For details, see How to Enter the Global Zone in Trusted Extensions.

In Trusted CDE, bring up the Application Manager.
1. Click mouse button 3 on the background to bring up the Workspace menu.
2. Click Applications, then click the Application Manager menu item.
  
  The Trusted_Extensions folder is in the Application Manager.

Open the Trusted_Extensions folder.

Double-click the appropriate icon.

For a list of administrative actions, see Trusted CDE Actions.

How to Edit Administrative Files in Trusted Extensions

Administrative files are edited with a trusted editor that incorporates auditing.
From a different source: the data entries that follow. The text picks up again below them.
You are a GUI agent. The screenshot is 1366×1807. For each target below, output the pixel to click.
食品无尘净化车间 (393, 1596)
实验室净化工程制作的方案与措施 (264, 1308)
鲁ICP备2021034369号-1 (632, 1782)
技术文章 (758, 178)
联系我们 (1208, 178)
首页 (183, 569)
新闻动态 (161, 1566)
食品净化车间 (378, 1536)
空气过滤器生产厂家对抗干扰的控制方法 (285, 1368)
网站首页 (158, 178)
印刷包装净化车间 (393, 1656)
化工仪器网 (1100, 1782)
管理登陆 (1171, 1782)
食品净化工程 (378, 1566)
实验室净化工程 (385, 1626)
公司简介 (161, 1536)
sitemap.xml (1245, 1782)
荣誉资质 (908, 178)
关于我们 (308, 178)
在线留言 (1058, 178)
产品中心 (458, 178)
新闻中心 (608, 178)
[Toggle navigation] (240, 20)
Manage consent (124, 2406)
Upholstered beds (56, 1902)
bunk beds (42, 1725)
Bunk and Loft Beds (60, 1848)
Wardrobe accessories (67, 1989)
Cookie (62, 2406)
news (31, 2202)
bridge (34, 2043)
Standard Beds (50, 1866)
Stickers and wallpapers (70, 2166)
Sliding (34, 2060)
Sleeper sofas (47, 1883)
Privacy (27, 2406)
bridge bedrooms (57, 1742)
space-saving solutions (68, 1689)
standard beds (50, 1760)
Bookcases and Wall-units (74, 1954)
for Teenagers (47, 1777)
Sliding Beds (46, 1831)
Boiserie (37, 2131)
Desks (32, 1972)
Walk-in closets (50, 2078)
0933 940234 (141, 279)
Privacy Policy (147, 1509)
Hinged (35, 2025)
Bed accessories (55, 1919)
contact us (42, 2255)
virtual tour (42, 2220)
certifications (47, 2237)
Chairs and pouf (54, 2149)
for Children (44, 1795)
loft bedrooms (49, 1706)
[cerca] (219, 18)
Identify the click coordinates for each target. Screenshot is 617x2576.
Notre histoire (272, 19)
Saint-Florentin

This editor also prevents the user from executing shell commands and from saving to any file name other than the name of the original file.

Assume a role.

For details, see How to Enter the Global Zone in Trusted Extensions.

Open a trusted editor.
- In Solaris Trusted Extensions (CDE), do the following:
  1. To bring up the editor, click mouse button 3 on the background to bring up the Workspace menu.
  2. Click Applications, then click the Application Manager menu item.
    
    The Trusted_Extensions folder is in the Application Manager.
  3. Open the Trusted_Extensions folder.
  4. Double-click the Admin Editor action.
    
    You are prompted to provide a file name. For the format, see Step 3 and Step 4.
- In Solaris Trusted Extensions (JDS), do the following:
  - (Optional) To use gedit as the trusted editor, modify the EDITOR variable.
    
    For details, see How to Assign the Editor of Your Choice as the Trusted Editor.
  - Use the command line to bring up the trusted editor.
    # /usr/dt/bin/trusted_edit filename
    You must provide a filename argument.

To create a new file, type the full path name for the new file.

When you save the file, the editor creates a temporary file.

To edit an existing file, type the full path name for the existing file.

Note –
If your editor provides a Save As option, do not use it. Use the editor's Save option to save the file.

To save the file to the specified path name, close the editor.